After the one time peaks math out, what normally matters is the switching frequency which makes the power dissipation, to be under the max allowed. But i dont think this is a real issue in this context, I think these variants should have no trouble to drive fets at much more than 100khz, (datasheet graphs are very generous), while the current arduino pid frequency is probably something like less than 80-60khz. Even for a board that could do more than that, probably the firmware wont do that, coz it would tend to maintain compatibility with circuits that do not have mosfet drivers, and those need longer rise/fall times, hence lower frequency. And besides that, when increasing that frequency of a uC output pin, probably the quality of the waveform should deform progressively, so its probably not a good idea to push it too much anyway. Especially coz in our case its not even needed and after some point the only thing it does is to increase the power losses and dissipation without any extra utility. So a frequency that is reasonable for our extruders is not expected to be a real criteria (for mosfet drivers), although normally it should be (for direct driving mosfet or for discrete parts). Basically with mosfet drivers the interval is probably larger than any other driving solution.

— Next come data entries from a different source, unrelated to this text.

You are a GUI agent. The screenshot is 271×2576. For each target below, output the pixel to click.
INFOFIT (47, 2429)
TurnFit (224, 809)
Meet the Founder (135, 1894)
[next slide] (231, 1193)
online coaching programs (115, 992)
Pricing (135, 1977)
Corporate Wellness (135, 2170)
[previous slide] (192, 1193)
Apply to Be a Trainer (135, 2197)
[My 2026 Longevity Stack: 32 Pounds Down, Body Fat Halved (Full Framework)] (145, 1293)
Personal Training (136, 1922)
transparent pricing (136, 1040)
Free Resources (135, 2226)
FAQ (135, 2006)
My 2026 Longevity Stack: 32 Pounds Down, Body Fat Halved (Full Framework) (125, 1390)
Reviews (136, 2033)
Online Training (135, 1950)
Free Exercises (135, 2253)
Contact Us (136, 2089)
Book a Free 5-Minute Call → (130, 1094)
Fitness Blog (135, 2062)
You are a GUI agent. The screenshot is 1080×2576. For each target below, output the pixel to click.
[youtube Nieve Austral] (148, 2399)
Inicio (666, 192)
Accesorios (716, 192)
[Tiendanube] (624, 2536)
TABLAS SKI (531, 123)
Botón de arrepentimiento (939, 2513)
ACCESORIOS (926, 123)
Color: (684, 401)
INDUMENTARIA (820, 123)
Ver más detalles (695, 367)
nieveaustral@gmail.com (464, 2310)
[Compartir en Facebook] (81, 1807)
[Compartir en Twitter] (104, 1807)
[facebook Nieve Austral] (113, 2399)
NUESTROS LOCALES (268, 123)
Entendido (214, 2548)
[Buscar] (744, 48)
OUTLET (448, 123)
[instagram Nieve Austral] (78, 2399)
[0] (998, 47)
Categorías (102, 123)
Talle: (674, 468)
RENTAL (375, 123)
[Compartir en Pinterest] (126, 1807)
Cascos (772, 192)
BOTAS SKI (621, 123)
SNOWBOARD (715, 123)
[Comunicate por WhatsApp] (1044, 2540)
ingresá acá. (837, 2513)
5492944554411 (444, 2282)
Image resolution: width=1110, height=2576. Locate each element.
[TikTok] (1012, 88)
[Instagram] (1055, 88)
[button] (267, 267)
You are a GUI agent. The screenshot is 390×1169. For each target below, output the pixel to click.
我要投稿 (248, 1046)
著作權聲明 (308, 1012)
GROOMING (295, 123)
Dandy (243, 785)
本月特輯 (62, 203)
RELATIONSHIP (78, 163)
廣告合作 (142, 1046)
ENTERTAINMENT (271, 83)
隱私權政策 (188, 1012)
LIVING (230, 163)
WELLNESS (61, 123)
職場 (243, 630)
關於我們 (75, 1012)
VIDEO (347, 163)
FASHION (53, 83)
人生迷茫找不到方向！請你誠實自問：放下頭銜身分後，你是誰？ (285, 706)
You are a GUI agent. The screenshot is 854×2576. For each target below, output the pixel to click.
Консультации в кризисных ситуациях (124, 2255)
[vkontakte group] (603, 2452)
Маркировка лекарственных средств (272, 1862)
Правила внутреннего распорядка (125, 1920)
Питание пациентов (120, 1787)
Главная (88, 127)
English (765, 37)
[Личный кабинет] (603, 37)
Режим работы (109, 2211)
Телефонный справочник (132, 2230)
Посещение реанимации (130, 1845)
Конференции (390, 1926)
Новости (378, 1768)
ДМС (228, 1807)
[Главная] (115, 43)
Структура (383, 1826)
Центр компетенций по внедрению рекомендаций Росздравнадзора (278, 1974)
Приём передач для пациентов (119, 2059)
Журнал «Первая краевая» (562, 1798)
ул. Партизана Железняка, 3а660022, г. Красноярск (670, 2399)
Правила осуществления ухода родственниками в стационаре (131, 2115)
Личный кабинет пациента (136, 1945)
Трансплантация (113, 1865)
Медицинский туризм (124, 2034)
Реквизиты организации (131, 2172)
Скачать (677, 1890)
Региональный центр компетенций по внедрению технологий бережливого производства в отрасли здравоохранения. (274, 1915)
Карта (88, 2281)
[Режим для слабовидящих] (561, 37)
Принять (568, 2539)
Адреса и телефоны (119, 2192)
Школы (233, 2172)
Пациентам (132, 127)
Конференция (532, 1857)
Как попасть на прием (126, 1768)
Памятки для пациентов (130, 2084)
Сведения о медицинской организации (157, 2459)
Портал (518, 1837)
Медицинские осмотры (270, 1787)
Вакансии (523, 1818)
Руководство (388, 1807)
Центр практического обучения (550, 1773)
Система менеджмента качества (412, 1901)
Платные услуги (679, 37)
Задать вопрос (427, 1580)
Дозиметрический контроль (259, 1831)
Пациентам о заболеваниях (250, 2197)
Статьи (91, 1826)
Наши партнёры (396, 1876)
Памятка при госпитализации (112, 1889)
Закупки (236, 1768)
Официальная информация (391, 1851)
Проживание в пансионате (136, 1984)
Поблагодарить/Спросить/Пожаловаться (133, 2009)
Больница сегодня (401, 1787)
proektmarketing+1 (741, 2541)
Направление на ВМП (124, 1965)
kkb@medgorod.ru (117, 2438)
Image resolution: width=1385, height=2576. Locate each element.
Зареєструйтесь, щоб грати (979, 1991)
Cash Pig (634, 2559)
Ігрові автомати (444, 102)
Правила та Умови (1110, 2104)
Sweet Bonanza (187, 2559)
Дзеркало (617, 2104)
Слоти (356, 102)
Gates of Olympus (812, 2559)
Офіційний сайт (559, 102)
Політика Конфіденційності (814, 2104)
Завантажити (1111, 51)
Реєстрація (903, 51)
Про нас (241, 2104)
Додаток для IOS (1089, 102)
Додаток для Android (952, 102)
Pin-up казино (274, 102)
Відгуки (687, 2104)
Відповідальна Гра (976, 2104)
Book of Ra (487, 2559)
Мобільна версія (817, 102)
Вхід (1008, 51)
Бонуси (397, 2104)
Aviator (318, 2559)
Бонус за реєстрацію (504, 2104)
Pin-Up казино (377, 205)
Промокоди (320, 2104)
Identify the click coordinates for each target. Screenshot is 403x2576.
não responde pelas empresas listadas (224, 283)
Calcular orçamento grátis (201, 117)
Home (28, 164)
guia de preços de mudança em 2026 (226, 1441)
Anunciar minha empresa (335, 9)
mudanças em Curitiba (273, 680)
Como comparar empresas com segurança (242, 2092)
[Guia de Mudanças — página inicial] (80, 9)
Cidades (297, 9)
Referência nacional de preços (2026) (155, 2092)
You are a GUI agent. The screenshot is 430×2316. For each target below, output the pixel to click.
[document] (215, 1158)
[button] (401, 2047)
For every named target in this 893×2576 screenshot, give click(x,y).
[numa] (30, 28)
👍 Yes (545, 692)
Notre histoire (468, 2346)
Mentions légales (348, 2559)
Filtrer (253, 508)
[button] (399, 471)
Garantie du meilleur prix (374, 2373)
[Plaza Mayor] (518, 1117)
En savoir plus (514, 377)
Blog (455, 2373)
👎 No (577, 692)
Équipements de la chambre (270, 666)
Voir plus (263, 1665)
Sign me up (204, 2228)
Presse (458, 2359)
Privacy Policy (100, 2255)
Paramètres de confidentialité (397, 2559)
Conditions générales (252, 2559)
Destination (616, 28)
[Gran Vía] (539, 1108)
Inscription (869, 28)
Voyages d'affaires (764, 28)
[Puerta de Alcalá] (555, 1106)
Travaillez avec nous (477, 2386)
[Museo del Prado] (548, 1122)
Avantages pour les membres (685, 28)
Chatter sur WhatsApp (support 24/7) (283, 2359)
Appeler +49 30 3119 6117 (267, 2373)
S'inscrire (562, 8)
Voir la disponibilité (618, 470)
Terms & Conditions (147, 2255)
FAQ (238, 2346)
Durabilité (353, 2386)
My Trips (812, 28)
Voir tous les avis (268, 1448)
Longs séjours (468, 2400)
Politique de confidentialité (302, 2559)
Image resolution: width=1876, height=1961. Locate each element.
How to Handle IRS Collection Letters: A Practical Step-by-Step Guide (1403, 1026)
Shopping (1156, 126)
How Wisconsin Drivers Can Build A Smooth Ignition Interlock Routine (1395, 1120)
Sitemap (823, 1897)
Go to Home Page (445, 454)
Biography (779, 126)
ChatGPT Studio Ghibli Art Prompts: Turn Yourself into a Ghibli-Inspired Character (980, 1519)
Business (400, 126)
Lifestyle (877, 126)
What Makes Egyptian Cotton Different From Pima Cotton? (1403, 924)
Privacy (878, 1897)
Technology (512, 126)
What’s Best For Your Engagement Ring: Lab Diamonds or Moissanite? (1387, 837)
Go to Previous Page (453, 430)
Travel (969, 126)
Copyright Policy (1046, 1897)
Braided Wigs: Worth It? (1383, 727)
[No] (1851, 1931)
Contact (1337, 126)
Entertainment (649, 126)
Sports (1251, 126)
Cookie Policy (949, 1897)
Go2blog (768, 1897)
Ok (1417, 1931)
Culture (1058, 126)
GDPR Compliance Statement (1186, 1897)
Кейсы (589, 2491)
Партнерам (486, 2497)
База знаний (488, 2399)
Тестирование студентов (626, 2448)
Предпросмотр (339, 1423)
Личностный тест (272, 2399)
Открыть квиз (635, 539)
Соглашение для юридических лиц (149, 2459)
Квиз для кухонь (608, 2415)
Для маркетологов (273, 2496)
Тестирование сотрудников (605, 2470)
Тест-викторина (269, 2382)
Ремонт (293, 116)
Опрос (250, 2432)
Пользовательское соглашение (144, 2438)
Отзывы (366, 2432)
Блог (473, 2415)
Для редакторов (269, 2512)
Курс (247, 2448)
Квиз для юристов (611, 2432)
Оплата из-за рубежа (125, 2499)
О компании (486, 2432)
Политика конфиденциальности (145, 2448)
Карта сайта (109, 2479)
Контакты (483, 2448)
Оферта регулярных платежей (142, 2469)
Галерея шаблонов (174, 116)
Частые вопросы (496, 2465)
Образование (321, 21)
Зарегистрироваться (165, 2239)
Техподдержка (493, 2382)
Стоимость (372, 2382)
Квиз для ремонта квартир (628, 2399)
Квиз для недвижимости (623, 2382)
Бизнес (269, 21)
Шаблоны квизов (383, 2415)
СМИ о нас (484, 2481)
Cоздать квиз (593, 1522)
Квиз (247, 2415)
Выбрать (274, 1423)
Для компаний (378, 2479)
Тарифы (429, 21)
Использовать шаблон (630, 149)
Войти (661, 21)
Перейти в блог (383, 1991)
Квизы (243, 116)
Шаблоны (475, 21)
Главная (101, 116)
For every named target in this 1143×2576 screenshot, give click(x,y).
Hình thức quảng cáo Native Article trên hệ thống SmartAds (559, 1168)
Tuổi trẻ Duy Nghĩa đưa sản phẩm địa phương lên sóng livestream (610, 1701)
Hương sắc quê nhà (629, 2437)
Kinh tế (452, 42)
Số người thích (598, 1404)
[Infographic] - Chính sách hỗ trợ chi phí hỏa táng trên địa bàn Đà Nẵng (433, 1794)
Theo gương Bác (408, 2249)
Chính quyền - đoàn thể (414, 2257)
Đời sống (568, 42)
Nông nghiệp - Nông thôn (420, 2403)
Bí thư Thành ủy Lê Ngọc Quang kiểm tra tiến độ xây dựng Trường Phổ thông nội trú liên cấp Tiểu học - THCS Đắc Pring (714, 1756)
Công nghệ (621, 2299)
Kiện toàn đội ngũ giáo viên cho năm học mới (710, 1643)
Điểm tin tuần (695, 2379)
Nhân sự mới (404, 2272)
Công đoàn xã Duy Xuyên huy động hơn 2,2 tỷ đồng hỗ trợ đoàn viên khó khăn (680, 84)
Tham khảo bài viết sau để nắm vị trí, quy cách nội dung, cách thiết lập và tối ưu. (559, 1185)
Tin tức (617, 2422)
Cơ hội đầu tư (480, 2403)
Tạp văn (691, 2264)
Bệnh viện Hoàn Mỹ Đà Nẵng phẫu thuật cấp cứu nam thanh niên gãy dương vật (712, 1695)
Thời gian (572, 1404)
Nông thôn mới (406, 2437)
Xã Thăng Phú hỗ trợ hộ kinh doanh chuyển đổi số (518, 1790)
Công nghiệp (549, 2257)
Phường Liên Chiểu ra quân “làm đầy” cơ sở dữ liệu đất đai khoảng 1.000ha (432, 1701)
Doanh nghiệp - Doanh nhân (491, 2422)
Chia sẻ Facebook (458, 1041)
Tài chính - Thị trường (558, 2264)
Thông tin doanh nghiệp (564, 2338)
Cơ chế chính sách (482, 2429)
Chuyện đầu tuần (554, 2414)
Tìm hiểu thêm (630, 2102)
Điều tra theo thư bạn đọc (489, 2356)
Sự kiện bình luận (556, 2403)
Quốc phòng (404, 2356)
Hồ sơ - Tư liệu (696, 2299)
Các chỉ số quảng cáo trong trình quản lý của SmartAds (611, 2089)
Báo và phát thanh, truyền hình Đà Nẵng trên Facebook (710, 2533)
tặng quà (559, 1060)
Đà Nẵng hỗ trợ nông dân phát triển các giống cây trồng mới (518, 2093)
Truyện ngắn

Which means the thing needed to change is the driving circuitry. The reasoning chain is as follows. Could use 2 mosfets with 2-3 resistors, but would lack performance. Disadvantage is that the mosfets are probably low current and hence require series resistors in line with the gate, hence the rise and fall times will be inherently slow. Besides, populating the pcb with 2 mosfets and 3 resistors isnt as easy are using one single driver. At some extent may find some p- and n- channel paired mosfets in same 8 pin package, with mid-current ratings, that could be used with some resistors, but again we can go straight to mosfet drivers, probably at similar price, and less complications. And the driver is made specifically for the job, hence this solution should be faster and much better.
If we do go with mosfet drivers, I think the that one with 1.5A is too low, e.g. the math in previous post was 2.35A and i think there are mosfets with double value for total gate charge. A better choice is perhaps TC4422A, or TC4452, these have 9A and 12A peaks, these were my previous choice. Probably all driver types are more or less around same price, e.g. they probably have the same wafer hex size so should cost about the same so i'd personally rather go with higher current ones. Besides this reasoning, once a circuit is launched around ppls will play with it, copy it, and replace mosfet with who knows which one, so i'd rather go with a driver that can handle everything rather than a driver that has ratings very close to a specific component.
After the one time peaks math out, what normally matters is the switching frequency which makes the power dissipation, to be under the max allowed. But i dont think this is a real issue in this context, I think these variants should have no trouble to drive fets at much more than 100khz, (datasheet graphs are very generous), while the current arduino pid frequency is probably something like less than 80-60khz. Even for a board that could do more than that, probably the firmware wont do that, coz it would tend to maintain compatibility with circuits that do not have mosfet drivers, and those need longer rise/fall times, hence lower frequency. And besides that, when increasing that frequency of a uC output pin, probably the quality of the waveform should deform progressively, so its probably not a good idea to push it too much anyway. Especially coz in our case its not even needed and after some point the only thing it does is to increase the power losses and dissipation without any extra utility. So a frequency that is reasonable for our extruders is not expected to be a real criteria (for mosfet drivers), although normally it should be (for direct driving mosfet or for discrete parts). Basically with mosfet drivers the interval is probably larger than any other driving solution.